This is an archive of the discontinued LLVM Phabricator instance.

[libc] Resolve race condition in sub-process test runner.
ClosedPublic

Authored by PaulkaToast on Mar 16 2020, 9:55 PM.

Details

Summary

There seems to be a race condition between the pipe closing and the child process death. Likely these two events are not atomic on some versions of linux.

With the removal of WNOHANG we eliminate the race condition, however if the child closes the pipe intentionally then it could result in the test runner hanging. I find this situation less likely, where as I experience failures locally with this race condition rather consistently.

Diff Detail

Event Timeline

PaulkaToast created this revision.Mar 16 2020, 9:55 PM
sivachandra marked an inline comment as done.Mar 16 2020, 10:15 PM
sivachandra added inline comments.
libc/utils/testutils/ExecuteFunctionUnix.cpp
73

At this point, this assert is probably pointless.

sivachandra accepted this revision.Mar 16 2020, 10:16 PM
This revision is now accepted and ready to land.Mar 16 2020, 10:16 PM
abrachet accepted this revision.Mar 16 2020, 10:40 PM

LGTM. Sorry about that, I never caught this failing so thanks for catching it!

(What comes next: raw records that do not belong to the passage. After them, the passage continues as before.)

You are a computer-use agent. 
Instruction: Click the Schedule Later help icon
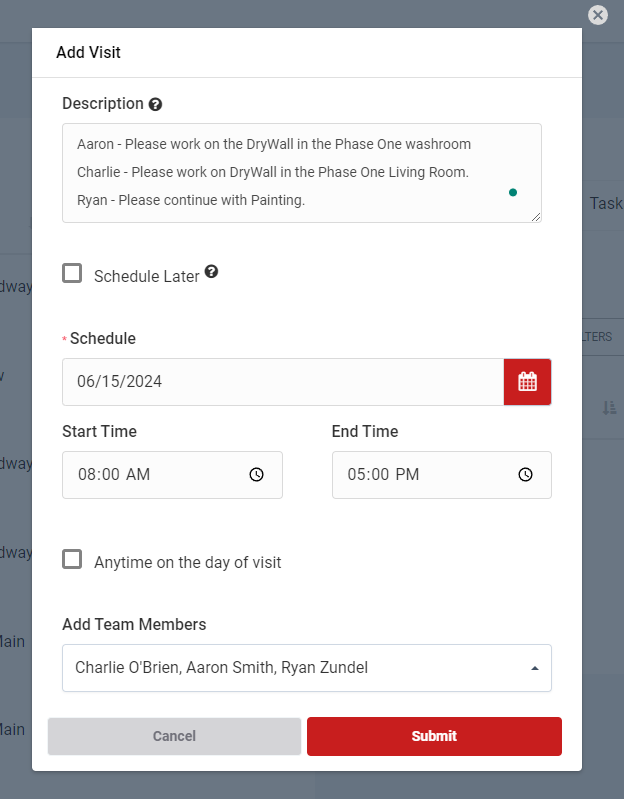pyautogui.click(x=211, y=271)
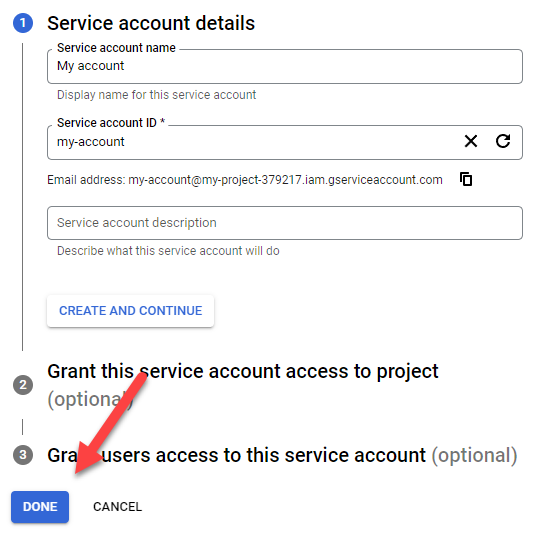534x552 pixels.
Task: Click the CANCEL button
Action: coord(117,507)
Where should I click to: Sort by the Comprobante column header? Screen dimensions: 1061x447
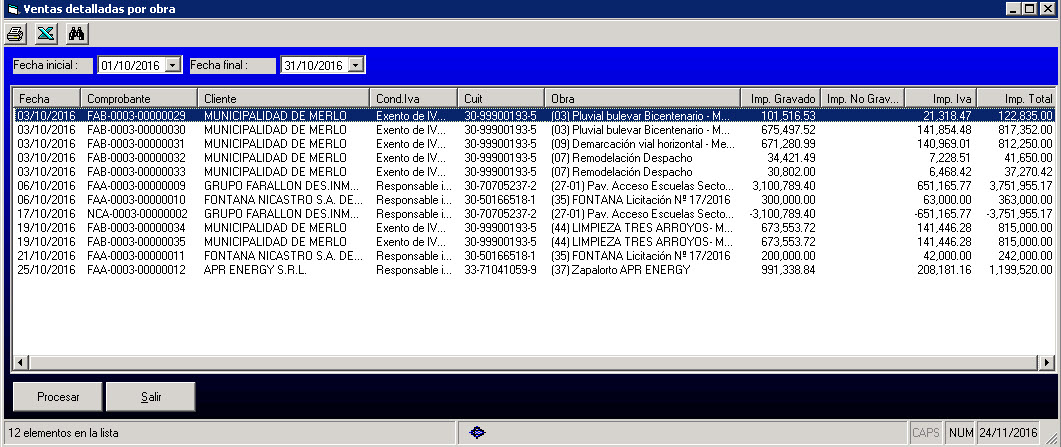pos(138,99)
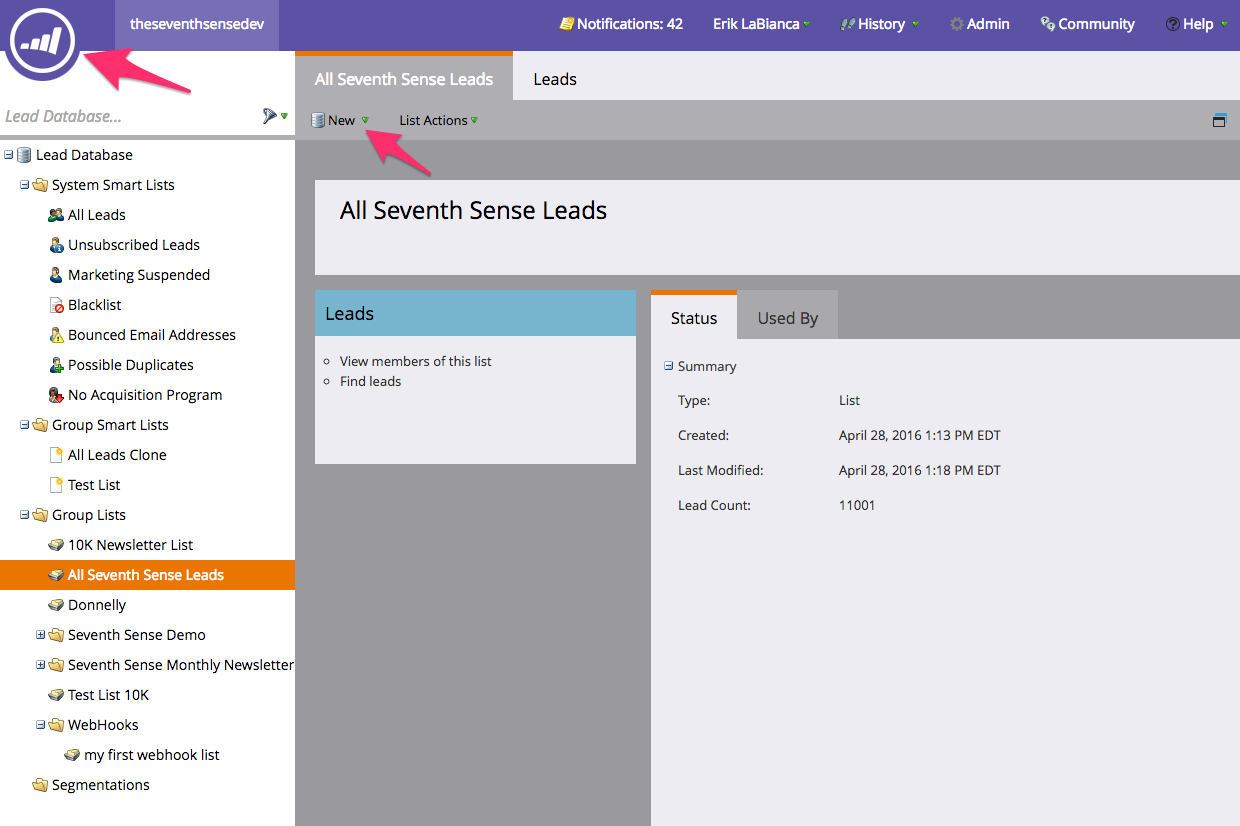Click the 10K Newsletter List icon
Screen dimensions: 1240x826
[57, 545]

however if the child closes the pipe intentionally then it could result in the test runner hanging. I find this situation less likely, where as I experience failures locally with this race condition rather consistently.

Agreed I don't think the death test would run ::close(4), and this is a more controlled environment so I think it is fine. If we want we can do the more traditional pattern of setting an alarm and sigwaiting for either SIGALRM or SIGCHLD, but I find signals very hacky.

sivachandra marked an inline comment as done.Mar 17 2020, 10:58 AM
sivachandra added inline comments.
libc/utils/testutils/ExecuteFunctionUnix.cpp
70–75

BTW, it is worth adding a comment here that Pid will not be recycled until the call to waitpid and so waiting on it is safe even after the process actually exits. Every time I read code like this, I end up having to Google for Pid recycling rules.

Add comment explaining why we wait on pid.

abrachet accepted this revision.Mar 17 2020, 1:27 PM
This revision was automatically updated to reflect the committed changes.